U.S. District Judge David Dugan ruled on Nov. 5 that they can pursue a counter claim against the city’s suit to collect billions for violation of abatement ordinances.
Dugan found they may present evidence that the ordinances failed to provide adequate notice of proscribed behavior and that the ordinances invited arbitrary or discriminatory enforcement.
“The court believes it would be particularly inappropriate to answer the unique and complex questions presented on the applicability and enforcement of the ordinances as a response to defendants’ alleged PCB contamination on the pleadings without discovery," Dugan wrote.
PCB stands for polychlorinated biphenyl.
“The court in no way suggests such allegations will win the day but it believes defendants have done enough for their claim to proceed," he wrote.
East St.

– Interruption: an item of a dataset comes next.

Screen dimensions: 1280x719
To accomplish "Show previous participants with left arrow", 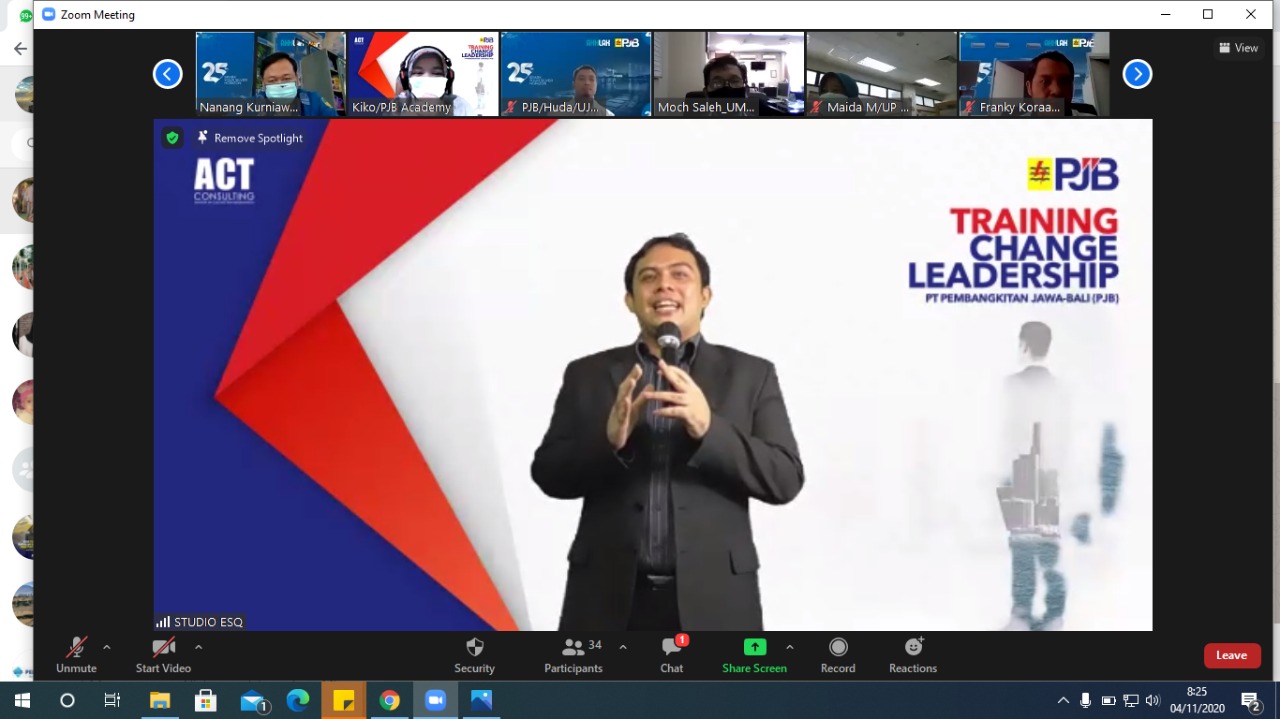I will [x=168, y=74].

Louis began the litigation in 2021 by issuing violation notices for properties it owned.
Defendants removed the notices to district court as a Missouri citizen and the city replaced the notices with a civil complaint seeking daily penalties for 51 years.
Last year the city amended its complaint and defendants filed a counter claim.
Defendants amended the counter claim this April, claiming application of the ordinances was unconstitutional because they were devoid of standards for what might constitute a violation.
Defense counsel Charles Hobbs of St. Louis County claimed the ordinances didn’t specify a level or concentration that constituted a nuisance.
Hobbs claimed they could apply to anything offensive or obnoxious to health and welfare or anything that created a hazard to property or had a detrimental effect on property.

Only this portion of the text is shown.